With journalist Poonam Agarwal being booked under sections of Official Secrets Act and other sections of the IPC including abetment to suicide in Maharashtra, a women’s media body has demanded that charges against her be dropped.
The Network of Women in Media, India has written a letter demanding the same, which has been forwarded to the Union Home Minister Rajnath Singh, Maharashtra CM Devendra Fadnavis, Director General of Police, Maharashtra and the Union Home Secretary.

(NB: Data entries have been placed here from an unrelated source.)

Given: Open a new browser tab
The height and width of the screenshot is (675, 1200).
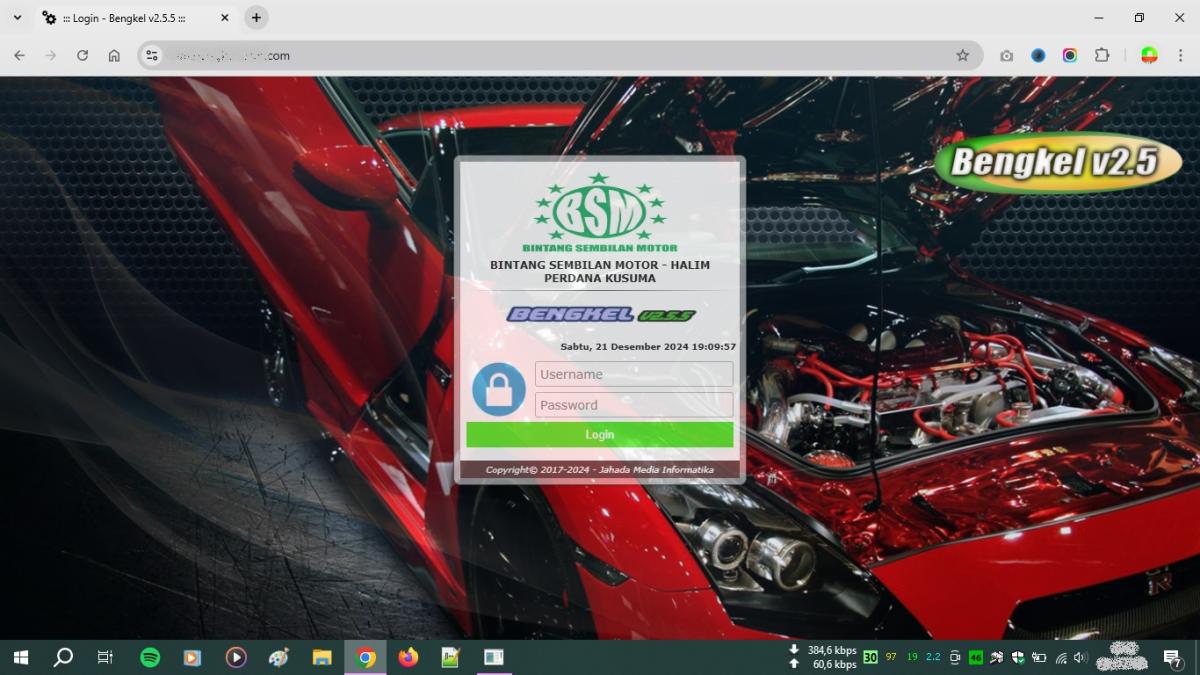Looking at the screenshot, I should [256, 18].
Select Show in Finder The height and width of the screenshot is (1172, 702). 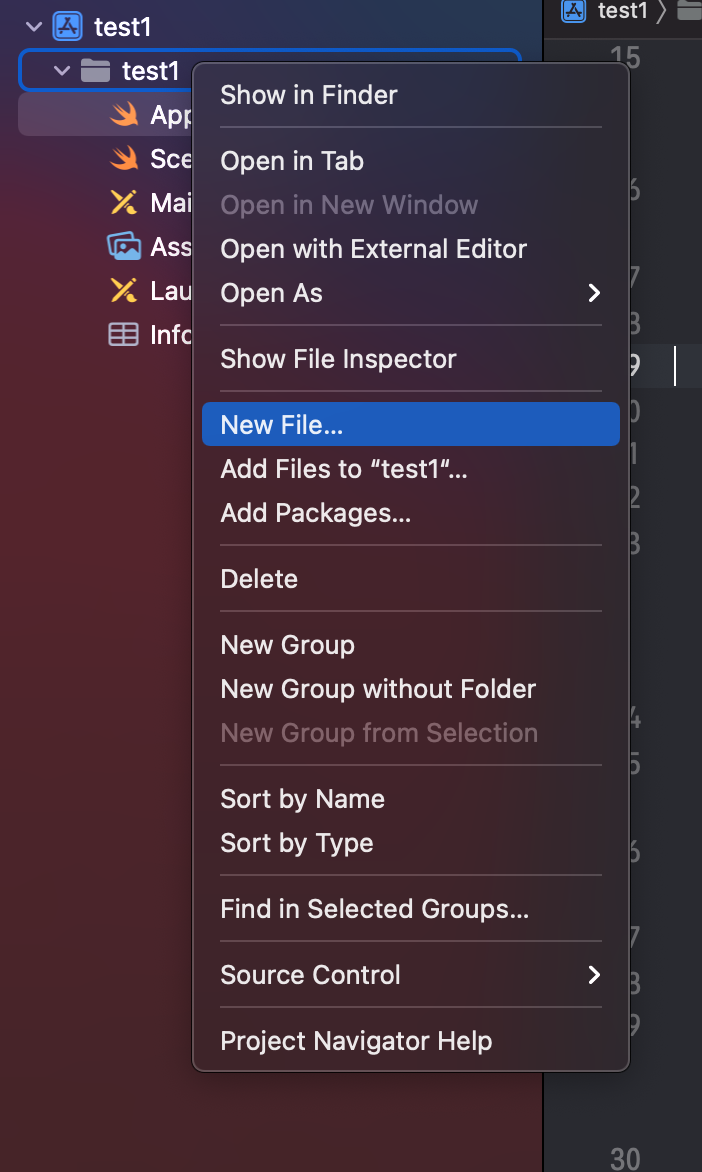click(309, 95)
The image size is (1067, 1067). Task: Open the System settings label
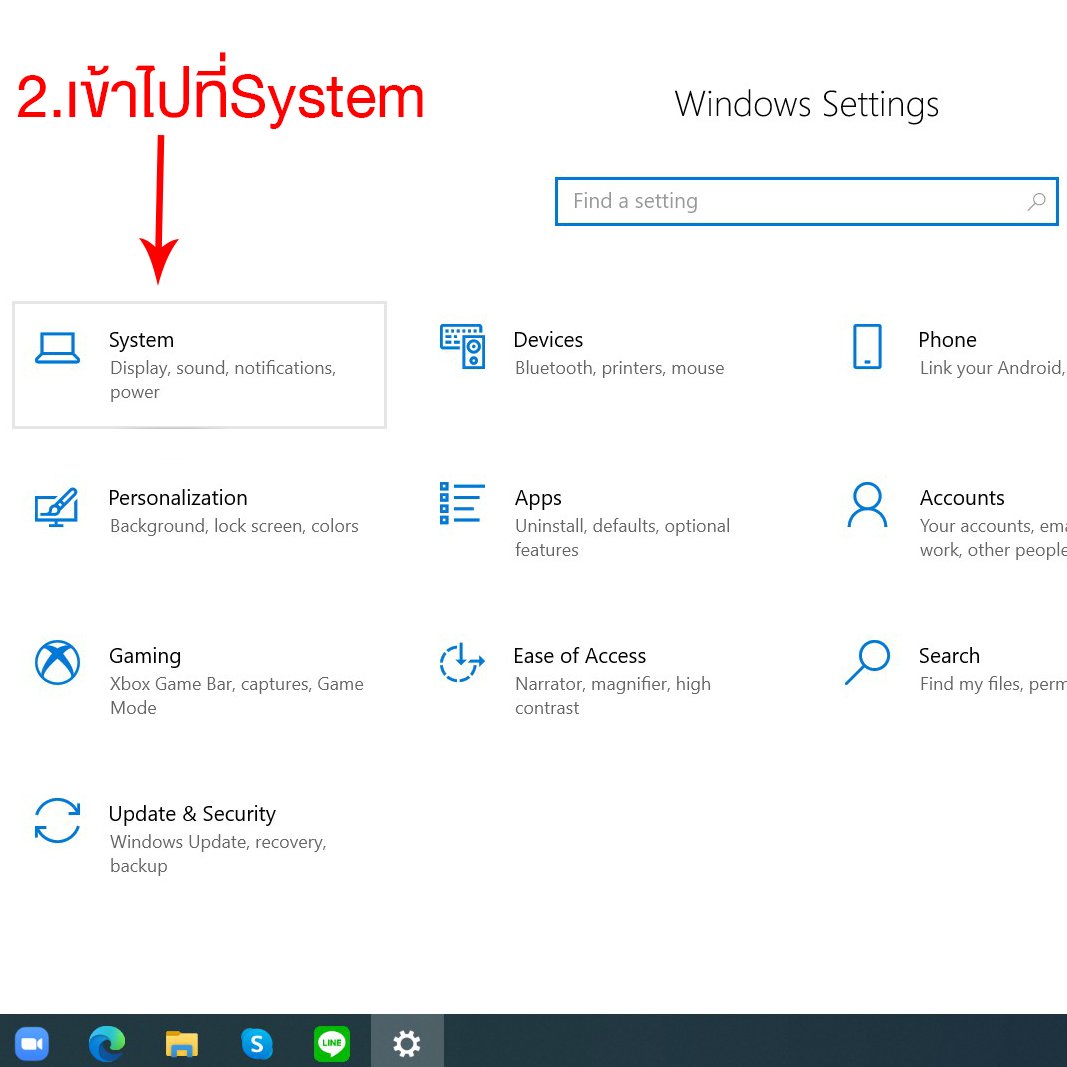coord(141,340)
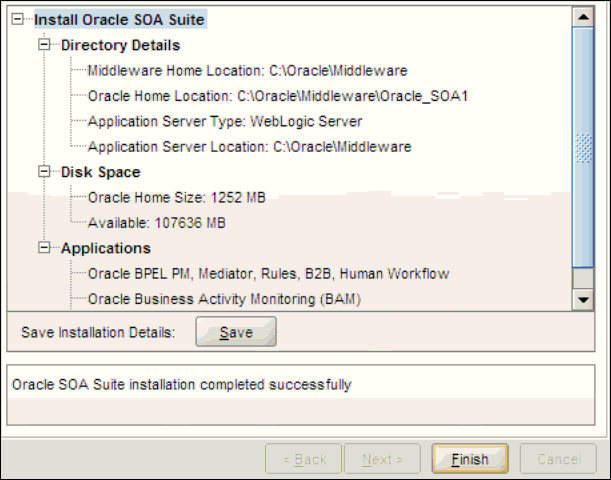The width and height of the screenshot is (611, 480).
Task: Collapse the Disk Space section
Action: point(43,172)
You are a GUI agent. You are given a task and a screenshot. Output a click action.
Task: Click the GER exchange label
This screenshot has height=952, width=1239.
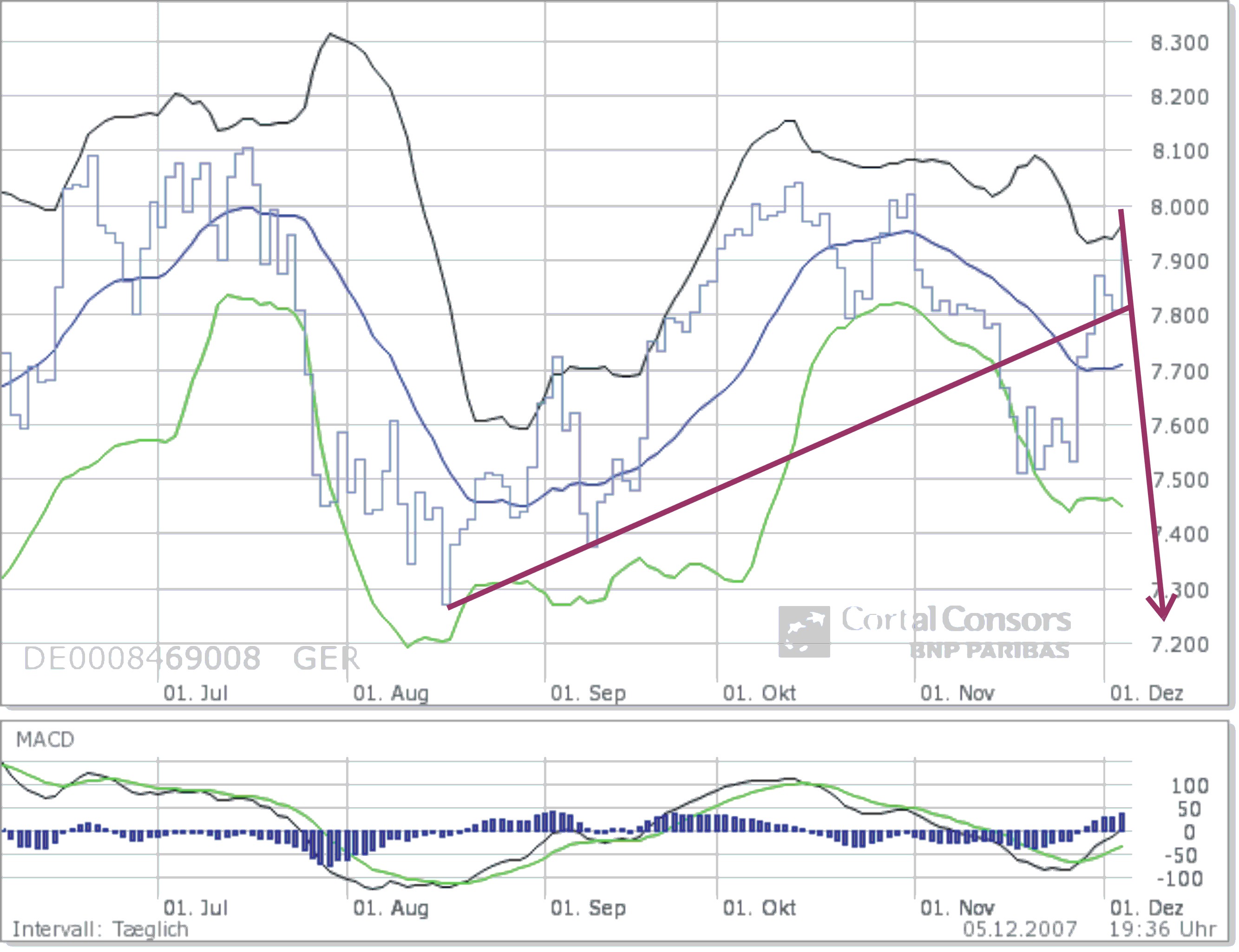326,659
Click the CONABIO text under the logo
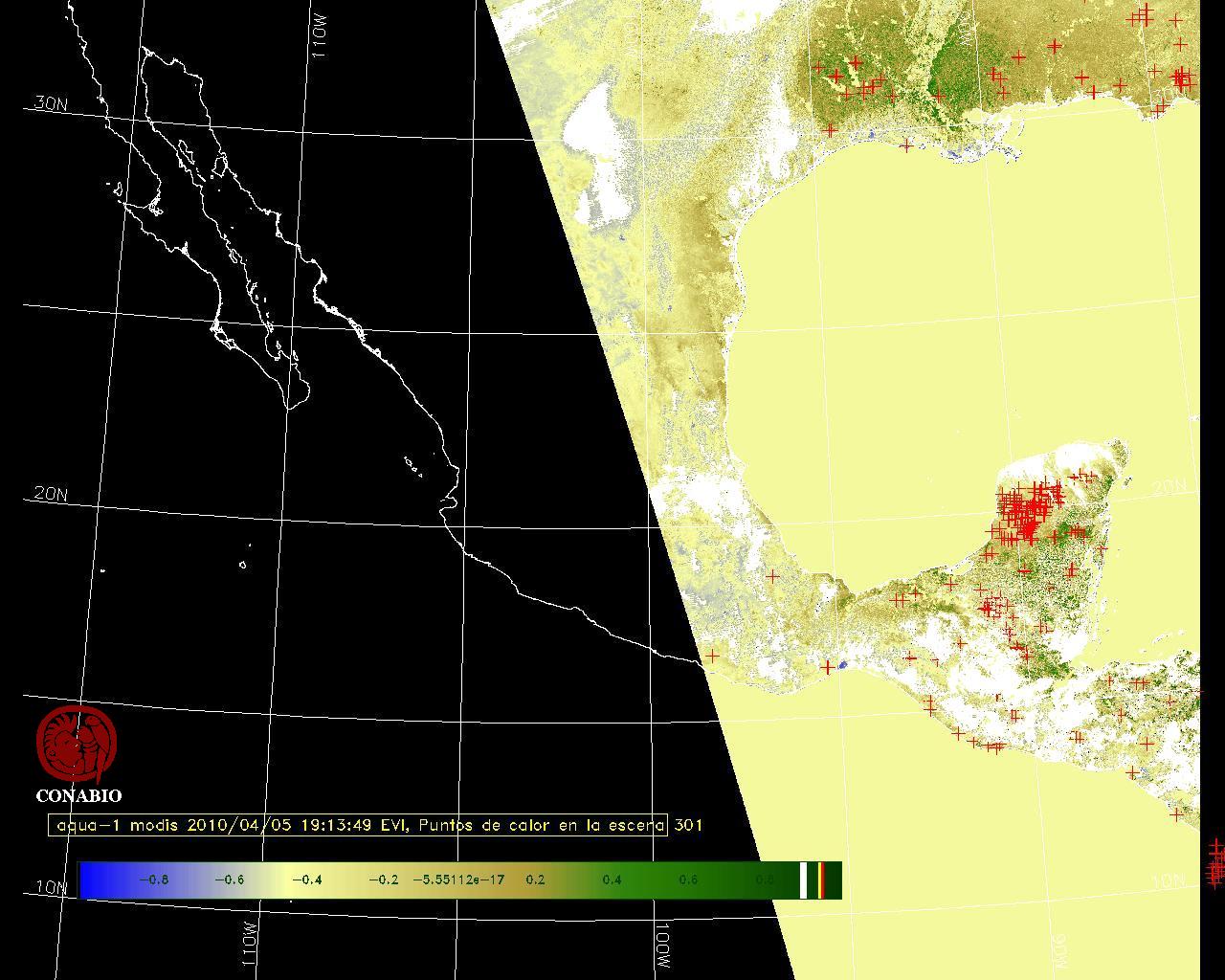 click(78, 795)
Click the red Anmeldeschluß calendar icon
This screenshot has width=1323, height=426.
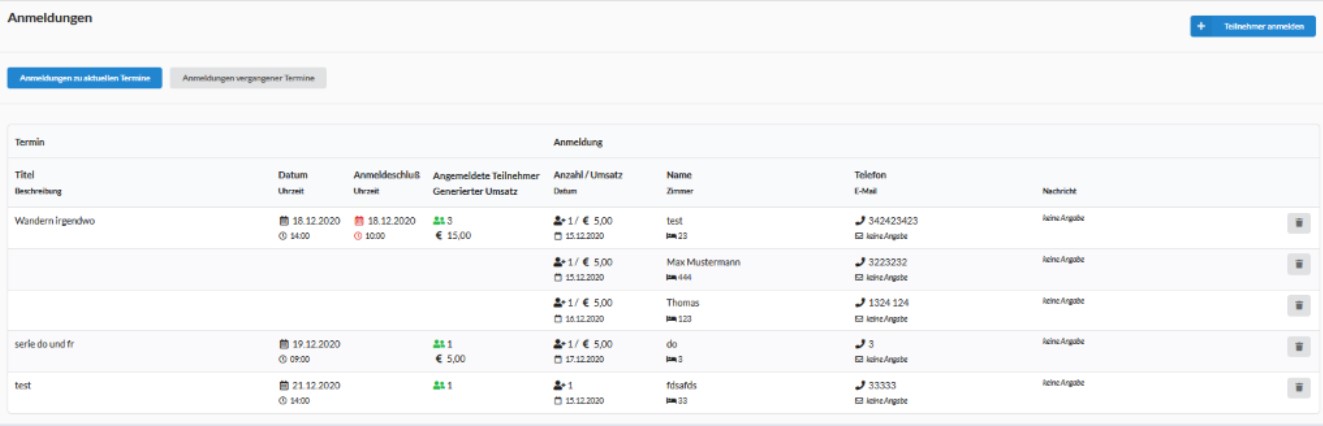coord(358,220)
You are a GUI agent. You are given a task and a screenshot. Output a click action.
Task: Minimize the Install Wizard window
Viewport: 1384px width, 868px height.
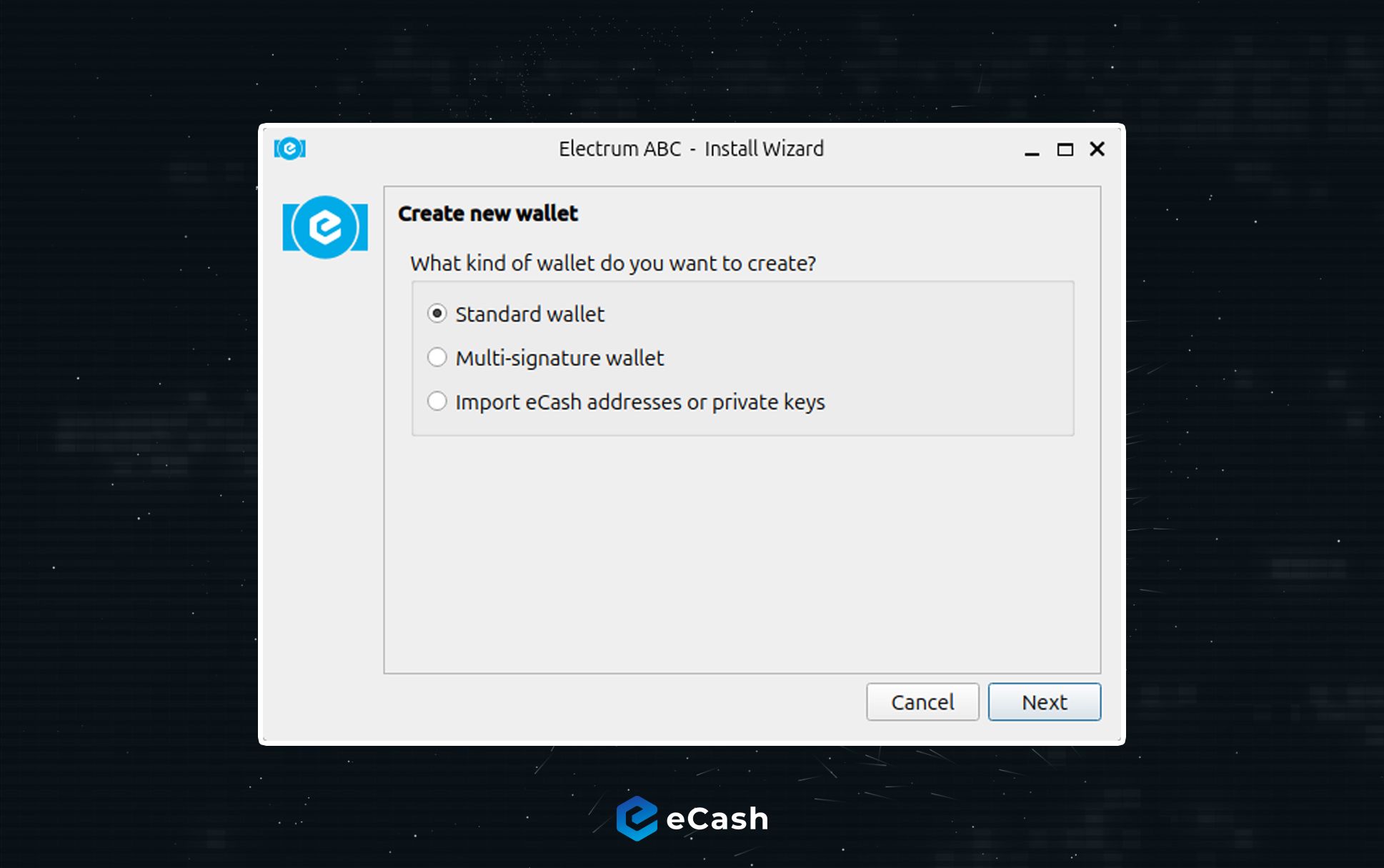click(1031, 149)
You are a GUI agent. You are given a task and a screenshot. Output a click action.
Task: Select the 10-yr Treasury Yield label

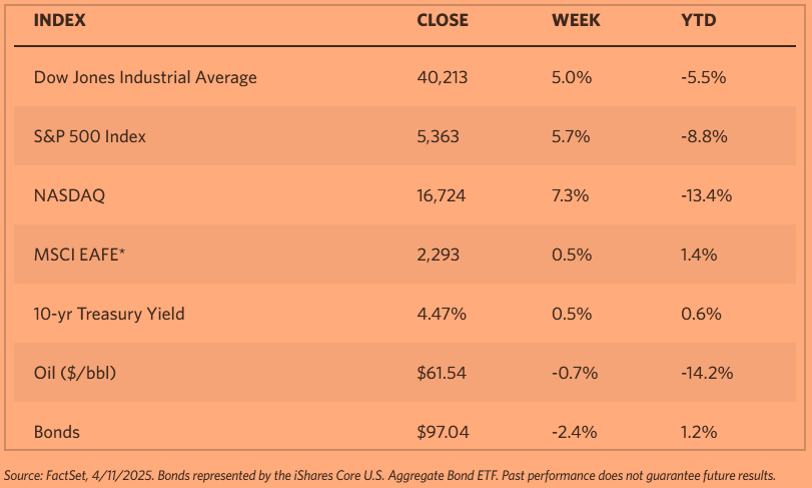click(x=109, y=314)
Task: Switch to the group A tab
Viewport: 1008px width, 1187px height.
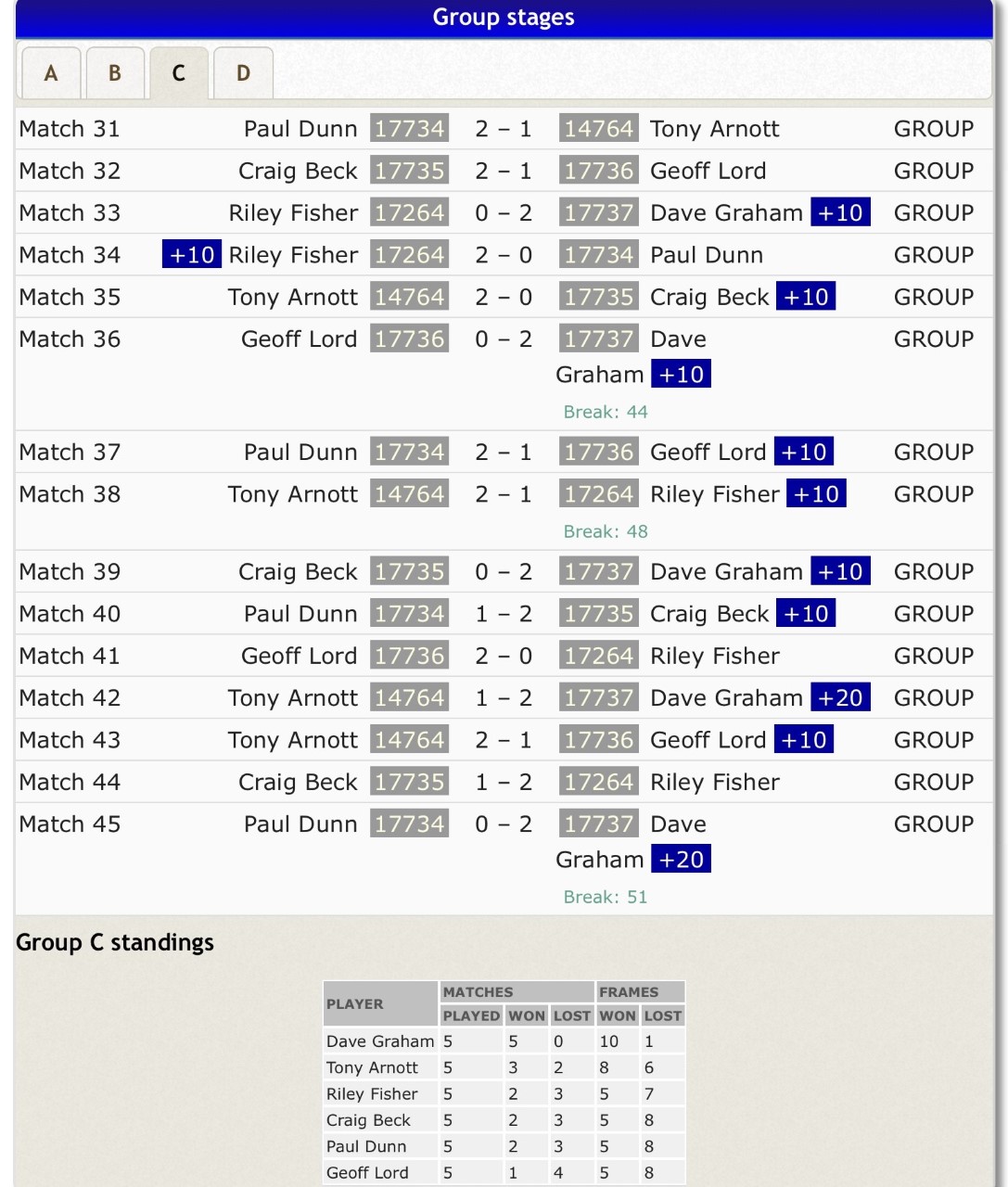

The letter is reproduced below.
Hon’ble Union Home Minister,
Government of India
Subject: Drop criminal cases against Poonam Aggarwal
Honourable Minister Shri Rajnath Singh,
We, the Network of Women in the Media, India, a forum for women media professionals across the country condemn in the strongest terms the slapping of cases under the Official Secrets Act and abetment to suicide on journalist Poonam Aggarwal for her video in Quint in February this year which sought to expose the exploitative ‘sahayak’ or ‘buddy’ system in the Indian army (the video has since been taken down).
Our objections are:
1. The intent of any journalistic enterprise, including Ms Aggarwal’s is to report on wrongdoings and misconduct in places of power where common citizens who feel scared of voicing their fears or complaints, do so to a journalist. The intent therefore is to strengthen systems and be the voice of the underdogs, in this case, the jawans. The intent is not to compromise national security.
2. The army cannot make the claim that Poonam Aggarwal was giving out information on the army unless it wishes to make the case that the exploitative ‘sahayak’ or ‘buddy’ system is meant to be an official secret.
3. The army has not established how Poonam Aggarwal's undercover report released in the public domain on a legitimate and legal news media site can be called "spying."
4. As far as entering a restricted area is concerned, the generally accepted line of inquiry is to establish why this was done. If it is to expose something that is of national interest and in the interest of exposing wrongdoing, then it is practiced in India repeatedly and around the world. It does not justify her being charged with a violation of the Official Secrets Act.
5. To charge Poonam Aggarwal with abetting the suicide of Lance Naik Mathew is far-fetched and completely misleading. In this case, the lens should apply to the army, and the inquiry they may have conducted on officers and jawans after Ms Aggarwal’s report was released and the role this may have played. If the police are conducting a fair investigation, this is a question that will need to be answered in the course of the inquiry.
We would like to state that we are firmly behind Poonam Aggarwal in her quest to seek justice against a system that has turned against her. We also propose that if the army or any individual for that matter would like to raise an objection about a report, they should take it up with the Press Council of India which is the proper forum to address any systemic lapses that may occur in the quest for the truth. We would also like to add that singling out the reporter with no attention to the establishment, The Quint, for which she works and which supported, edited and published her story seems like a disproportionate reaction.
We urge the government and the army to thoroughly investigate all angles of this case, and withdraw the charges under the Official Secrets Act and the abetting of suicide since they have no sound basis. It is also apparent that the government and the army are focused on Ms Aggarwal in an effort to derail a thorough and much needed debate on the sahayak system. We demand that the issues raised by the report be given the serious attention they deserve.
Agarwal was booked after the army filed a complaint against her, following the alleged suicide of Lance Naik Roy Mathew who featured in a sting video conducted by her on the Army’s “sahayak” system.
In the alleged suicide note, Mathew had written that he feared he would be subjected to court-martial proceedings for speaking against the Army.